4 May 2014 3 Comments

Hi All,

I would like to introduce Dr.Royan, who has completed PHD from University of Michigan, Ann Arbor to talk about life there.


Sundar Rajan G S

* Brief Intro about yourself
I am a PhD student in the Department of Aerospace Engineering at the University of Michigan, Ann Arbor. I completed my undergraduate study in Civil Engineering at the National Institute of Technology Karnataka – Surathkal in 2008.

* Entry Criteria:
– Approx CGPA range
Higher ranked universities require CGPA well above 8.5/10. There may not be an official cut-off CGPA for many schools, but higher it is, the better. In my opinion, this is the most important part of the application.

– Gre & Toefl scores range
GRE scores should be above 1400 in the Q800-V800 format. It is important to have a near perfect score in the quantitative section when applying to a graduate program in engineering. TOEFL iBT score should ideally be above than 105.

– Research Experience at undergraduate level
It helps to have some research experience at the undergraduate level, especially when applying to the PhD program. I must warn that this is secondary to the applicant’s CGPA. If the applicant has managed to publish the research work at some journal or a reputed conference, the research experience at the undergraduate level would stand out and most likely be taken much more seriously.

– Does the graduate program favor PhD applications more?
No, because there are fewer openings in the PhD program when compared to the MS program. The PhD opening depends on the availability of funding and vacancies in a particular lab, when compared to the fixed and higher number of seats available in the MS program.

– What are the general strengths of the departments?
If you mean student intake per year when you say ‘strengths’, then that would depend on the department – about 60 for a medium sized program to even 15-20 for small sized ones.

– Any advice for writing statement of purpose?
Along with the CGPA, the statement of purpose is an important part of the application. You have to put some effort perfecting this. Some general advice: be direct, persuasive and clear in your writing. Each paragraph should logically follow from the previous one. Avoid clichés and use active voice wherever possible. Use simple words. Don’t annoy the admissions committee with trite stories of your childhood fascination with the intended field of study. This comes across as being pretentious and also insincere. Get to the point quickly. Include examples that show your interest and/or prior experience (if any) in the proposed field of study. Avoid quotes by famous people or talk about how it inspired you. Faculty members on admission committees want compelling (and rational) reasons as to why you want to go to that particular school (given your credentials) and what you want to do with that education (career goals). You must communicate that message simply and effectively. Remember, the admissions committee would have read a lot of sloppy SOPs to immediately recognize a new one.

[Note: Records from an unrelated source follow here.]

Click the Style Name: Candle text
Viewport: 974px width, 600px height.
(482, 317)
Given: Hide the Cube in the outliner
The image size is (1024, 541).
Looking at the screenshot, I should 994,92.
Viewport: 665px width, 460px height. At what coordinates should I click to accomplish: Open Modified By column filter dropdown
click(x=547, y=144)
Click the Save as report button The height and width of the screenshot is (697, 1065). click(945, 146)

– Any trend in the amount of Indians in the graduate program in the department?
Indian students generally make up for the second largest foreign representation (after Chinese) in the graduate program in engineering. I am not aware of the numbers in other departments.

– Is it advisable to email professors prior/during applying?
Professors are busy people. They prefer not to be bothered with queries about chances of admission and about any research position in his/her lab before applying to the program. This is because they may not have an absolute say in the admission decision. They expect the applicant to first get admitted to the graduate program before they can entertain emails from incoming students. Once the student has been admitted, the email conversations become more meaningful.

* After you get in:
– Aid scenario – #number of ppl who come in with aid, chances of aid after coming in, more details on RA/TA/small work around campus.
Admission to the PhD program comes with financial aid in the form of RA/TA. On the other hand, financial aid is difficult for students admitted to the master’s program, unless the candidate has a stellar record in his/her undergraduate study. Professors prefer to invest in students (via RA) who stick around for longer periods (continue towards the PhD for instance) and not those who would graduate after 3-4 semesters. That said, there is a fair chance of getting paid on an hourly basis (without tuition waiver) to assist research. Yes, there are opportunities for students to work inside the campus (such as library, dining) provided they apply early.

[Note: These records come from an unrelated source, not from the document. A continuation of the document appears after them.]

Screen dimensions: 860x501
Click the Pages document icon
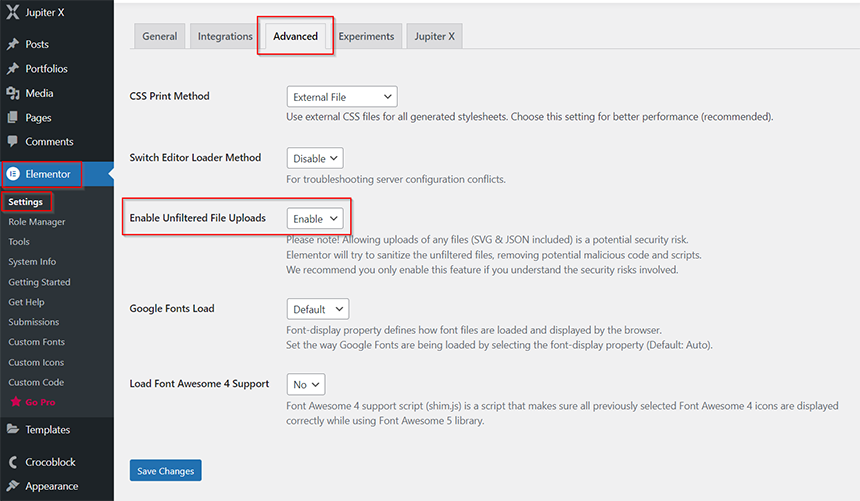[13, 117]
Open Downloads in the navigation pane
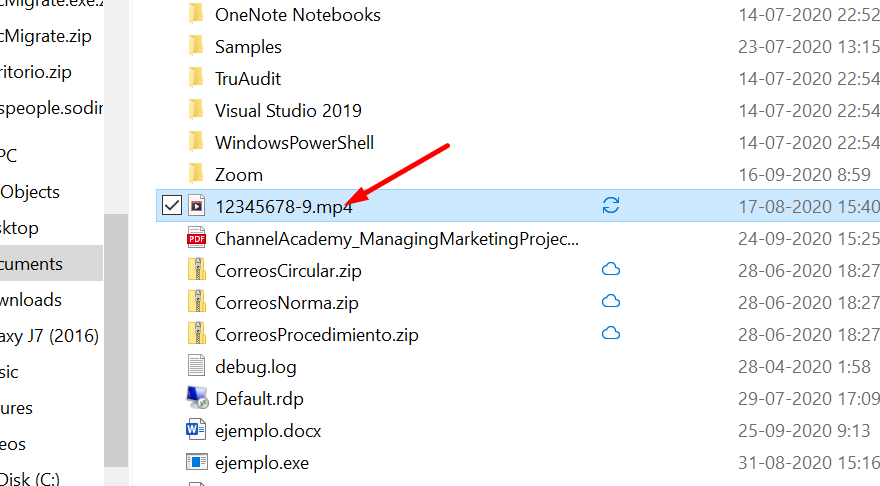 [x=31, y=300]
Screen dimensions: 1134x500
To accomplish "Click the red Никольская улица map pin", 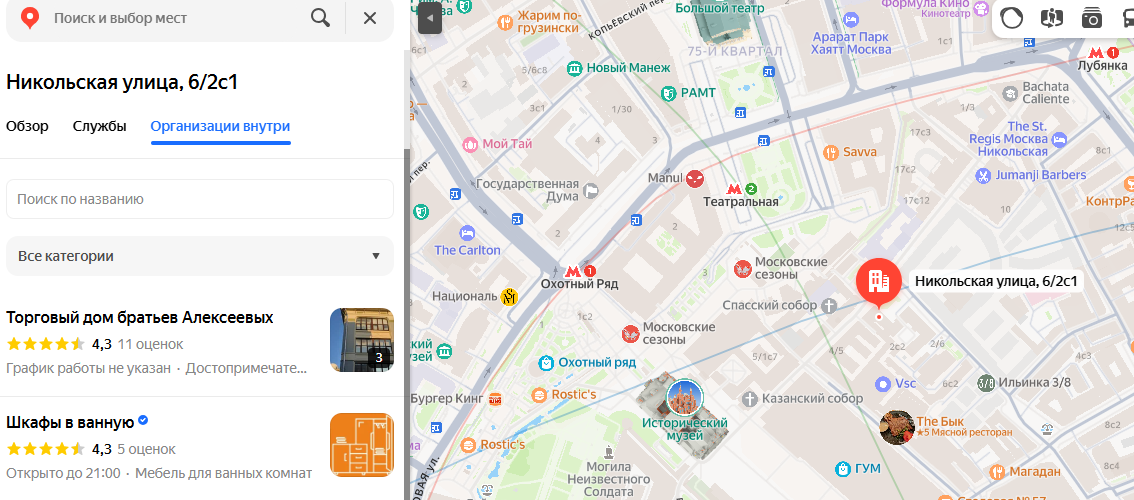I will coord(878,283).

– How much money should one shell out for the entire course if it completely unfunded.
It depends on the university. In Michigan (an expensive public university), the tuition fees are just under $40,000 per year. Hence, three semesters taken to complete the MSE degree would roughly cost $60,000. Other public schools would be cheaper by varying degrees. Private schools are of course more expensive costing around $45,000 per year.

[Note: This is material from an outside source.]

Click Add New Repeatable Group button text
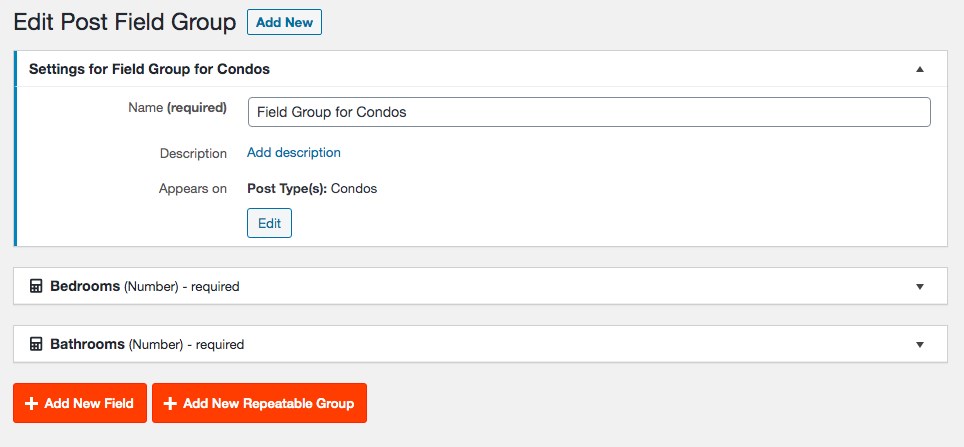This screenshot has height=447, width=964. click(x=268, y=404)
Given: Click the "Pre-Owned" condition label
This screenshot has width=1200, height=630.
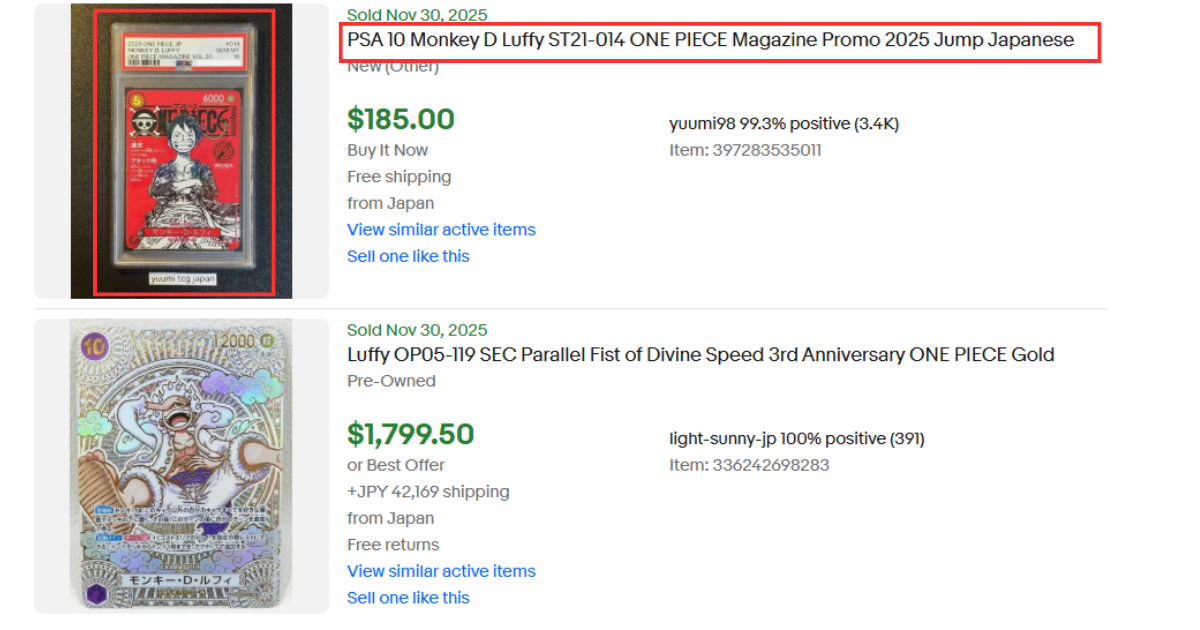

– What are the living expenses?
Cost of living ranges between $750 to $1,000 per month.

– How easy it is to switch departments?
Switching directly after getting an admit may be difficult. However, it is easier to get an additional degree from another department.

– Switch from Phd to MS or vice versa?
It is possible to switch from MS program to the PhD program if a faculty member has agreed to advise and fund you. Even then, the student may have to apply to the PhD program and get accepted after the usual screening process. Switching from the PhD program to the MS program can happen if you inform the department or relevant faculty member early enough. I say ‘early enough’ because the faculty member can then find a replacement and proceed with his research project as planned. The worst thing is to tell your advisor that you are committed to the PhD at the beginning and then back out with an MS once you have completed all course requirements (after 3-4 semesters). In doing so, you have not only wasted his/her time and money, you would come across as a fraud.

– Availability of public transport?
Yes. Medium to large campuses have free shuttle service.

– Any big concerns for weather?
Not really. It gets pretty cold during winter if you are in the north east (NY, Boston, Pennsylvania etc.) and mid-west (Michigan, Illinois, Wisconsin etc.). You should do fine if you dress appropriately (winter jacket, gloves etc.).

– Any Indian activities or Indian associations?
Yes, Indian student associations are active on most campuses. They organize events during festivals (Diwali, Holi, Independence Day etc.) and may even help with housing for new students.

* After the course:
– Career opportunities after the course?
There are on-campus job fairs held once every semester. Job opportunities depend on the reputation of the program, whether the company has any federal restrictions on hiring international students, or whether they want to sponsor your work visa.

– Typical earnings during internships?
$4,000 to $6,000 per month.

* Personal:
– What is your area of specialization?
Structural and solid mechanics

– Why did you choose to pursue the course abroad?
Graduate education in the US  is second to none.

– What is your driving force to earn a MS? Is it joy of learning or monetary options or both?
Personally, it is a combination of both learning and monetary aspect that was the driving factor to go to graduate school. Apart from this, you get to meet people from all over the world and this can change the way you think and work.

– Any other issues/ inputs, which will be helpful
Start applications early. Some universities may select candidates based on ‘rolling admissions’.

Thanks Royan.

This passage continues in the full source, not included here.